De zaak begon met een dagvaarding op 12 mei 2006, waarin T&T vorderde dat de Staat zou worden verboden de hellingbaan te bouwen en de reeds gebouwde delen van de voetbrug af te breken. T&T stelde dat de hellingbaan het zicht op het kantoorgebouw zou belemmeren en de esthetische waarde zou aantasten. De Staat verweerde zich door te stellen dat de hellingbaan was gebouwd op basis van een onherroepelijke vergunning en dat T&T niet als de maker van het kantoorgebouw kon worden aangemerkt. De voorzieningenrechter oordeelde dat de hellingbaan geen inbreuk op het auteursrecht vormde en dat de belangen van T&T niet voldoende zwaarwegend waren om de gevorderde voorzieningen toe te wijzen.

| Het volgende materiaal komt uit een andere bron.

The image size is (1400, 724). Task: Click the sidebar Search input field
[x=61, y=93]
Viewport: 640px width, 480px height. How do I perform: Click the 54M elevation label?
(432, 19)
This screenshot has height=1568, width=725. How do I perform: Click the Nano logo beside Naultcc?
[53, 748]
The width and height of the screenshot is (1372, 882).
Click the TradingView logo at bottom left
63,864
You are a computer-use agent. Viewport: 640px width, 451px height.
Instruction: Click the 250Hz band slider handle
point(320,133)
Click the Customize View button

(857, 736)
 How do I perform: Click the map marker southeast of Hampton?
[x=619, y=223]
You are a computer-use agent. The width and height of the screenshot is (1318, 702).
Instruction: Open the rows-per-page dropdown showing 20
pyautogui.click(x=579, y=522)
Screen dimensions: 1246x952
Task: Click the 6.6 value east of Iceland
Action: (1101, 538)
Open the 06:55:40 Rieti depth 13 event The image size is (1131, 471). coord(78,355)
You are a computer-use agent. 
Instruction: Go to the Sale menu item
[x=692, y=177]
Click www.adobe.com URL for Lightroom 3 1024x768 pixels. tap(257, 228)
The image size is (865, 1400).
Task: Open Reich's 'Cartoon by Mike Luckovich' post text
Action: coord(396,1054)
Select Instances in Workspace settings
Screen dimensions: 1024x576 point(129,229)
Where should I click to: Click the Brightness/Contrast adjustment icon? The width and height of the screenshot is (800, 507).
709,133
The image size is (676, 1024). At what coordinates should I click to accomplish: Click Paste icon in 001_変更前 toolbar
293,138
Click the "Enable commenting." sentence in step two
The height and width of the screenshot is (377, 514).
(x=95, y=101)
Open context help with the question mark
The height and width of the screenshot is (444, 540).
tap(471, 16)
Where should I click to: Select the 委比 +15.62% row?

De uitspraak werd gedaan op 9 juni 2006, waarbij de voorzieningenrechter de vorderingen van T&T afwees en hen in de kosten van het geding verwees. De zaak benadrukt de grenzen van het auteursrecht in relatie tot de ruimtelijke ordening en de belangen van de overheid bij infrastructuurprojecten.